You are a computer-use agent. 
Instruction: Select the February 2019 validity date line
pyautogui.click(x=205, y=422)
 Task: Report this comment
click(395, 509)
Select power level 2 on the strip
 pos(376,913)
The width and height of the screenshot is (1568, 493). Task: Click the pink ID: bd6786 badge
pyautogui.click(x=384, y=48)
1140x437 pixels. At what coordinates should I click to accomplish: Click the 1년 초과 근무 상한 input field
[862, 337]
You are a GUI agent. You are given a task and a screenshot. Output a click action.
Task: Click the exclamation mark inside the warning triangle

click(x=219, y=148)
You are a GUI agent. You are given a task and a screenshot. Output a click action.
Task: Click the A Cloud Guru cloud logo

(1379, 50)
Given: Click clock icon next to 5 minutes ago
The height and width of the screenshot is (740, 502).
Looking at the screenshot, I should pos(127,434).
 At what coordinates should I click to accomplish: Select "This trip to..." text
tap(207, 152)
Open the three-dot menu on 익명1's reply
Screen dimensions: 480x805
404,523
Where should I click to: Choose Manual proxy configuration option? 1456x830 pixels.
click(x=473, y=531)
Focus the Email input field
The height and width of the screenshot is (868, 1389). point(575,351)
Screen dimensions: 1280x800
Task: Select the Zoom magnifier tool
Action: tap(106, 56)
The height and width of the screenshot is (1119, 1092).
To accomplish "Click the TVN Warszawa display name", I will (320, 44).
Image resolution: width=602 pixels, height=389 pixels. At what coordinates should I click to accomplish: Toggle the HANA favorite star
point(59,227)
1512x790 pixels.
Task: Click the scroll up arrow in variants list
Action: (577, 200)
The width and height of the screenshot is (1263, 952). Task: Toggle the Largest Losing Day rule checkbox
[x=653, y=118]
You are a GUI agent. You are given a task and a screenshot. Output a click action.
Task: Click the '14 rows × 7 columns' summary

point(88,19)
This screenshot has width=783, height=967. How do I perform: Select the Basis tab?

================

Problem requirements: Exactness is what counts here: write out every record again.

Result for this exercise:
You are a computer-use agent. 
Instruction: Select the February 2019 validity date line
pyautogui.click(x=205, y=422)
 Task: Report this comment
click(395, 509)
Select power level 2 on the strip
 pos(376,913)
The width and height of the screenshot is (1568, 493). Task: Click the pink ID: bd6786 badge
pyautogui.click(x=384, y=48)
1140x437 pixels. At what coordinates should I click to accomplish: Click the 1년 초과 근무 상한 input field
[862, 337]
You are a GUI agent. You are given a task and a screenshot. Output a click action.
Task: Click the exclamation mark inside the warning triangle

click(x=219, y=148)
You are a GUI agent. You are given a task and a screenshot. Output a click action.
Task: Click the A Cloud Guru cloud logo

(1379, 50)
Given: Click clock icon next to 5 minutes ago
The height and width of the screenshot is (740, 502).
Looking at the screenshot, I should pos(127,434).
 At what coordinates should I click to accomplish: Select "This trip to..." text
tap(207, 152)
Open the three-dot menu on 익명1's reply
Screen dimensions: 480x805
404,523
Where should I click to: Choose Manual proxy configuration option? 1456x830 pixels.
click(x=473, y=531)
Focus the Email input field
The height and width of the screenshot is (868, 1389). point(575,351)
Screen dimensions: 1280x800
Task: Select the Zoom magnifier tool
Action: tap(106, 56)
The height and width of the screenshot is (1119, 1092).
To accomplish "Click the TVN Warszawa display name", I will (320, 44).
Image resolution: width=602 pixels, height=389 pixels. At what coordinates should I click to accomplish: Toggle the HANA favorite star
point(59,227)
1512x790 pixels.
Task: Click the scroll up arrow in variants list
Action: (577, 200)
The width and height of the screenshot is (1263, 952). Task: Toggle the Largest Losing Day rule checkbox
[x=653, y=118]
You are a GUI agent. You are given a task and a screenshot. Output a click action.
Task: Click the '14 rows × 7 columns' summary

point(88,19)
This screenshot has width=783, height=967. How do I perform: Select the Basis tab?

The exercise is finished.